Tennessee’s Medicaid program is trying to make it easier for patients to get prescription drugs that help treat opioid addiction. The moves come after years of restricting access to the medication because of concerns about abuse and diversion.
“The number of prescriptions for TennCare enfrollees has grown substantially over time,” states the
prescribing manual from 2014. “This significant growth demonstrates the need for explicit control on use of the drug.”
TennCare is striking a different tone now.
Doctors need a federal waiver to prescribe buprenorphine, which eases the cravings for opioids and withdrawal symptoms. Tennessee doesn’t have nearly as many
waivered physicians as some states, so TennCare is encouraging doctors to consider it and assembling a list of providers who are up to the state’s standards.
The Medicaid agency is also streamlining the prior authorization process to prescribe buprenorphine and by January 1 will offer more generic forms after scaling back to
primarily covering Bunavail in recent years.
“We are in a place now in our state where we have to rethink everything that we’re doing, given how challenging the opioid epidemic is,” says TennCare chief medical officer Victor Wu.
The current science indicates that medication-assisted treatment helps, Wu says.
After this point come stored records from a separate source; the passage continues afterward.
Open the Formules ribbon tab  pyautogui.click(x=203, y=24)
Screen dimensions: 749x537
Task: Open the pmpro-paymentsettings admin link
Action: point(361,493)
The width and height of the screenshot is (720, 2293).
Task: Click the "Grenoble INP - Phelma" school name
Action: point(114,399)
And TennCare’s own data shows that of its nearly 25,000 patients with diagnosed opioid use disorder, those on buprenorphine and receiving appropriate counseling end up saving taxpayers. That’s because they’re less likely to seek out phony prescriptions or overdose.
“We need to get those individuals out of using the ER, out of using the hospital for a lot of services that aren’t even treating their addiction,” Wu says.
According to the
National Institute on Drug Abuse, every dollar spent on evidence-based treatment cuts health care and criminal justice costs by up to $12.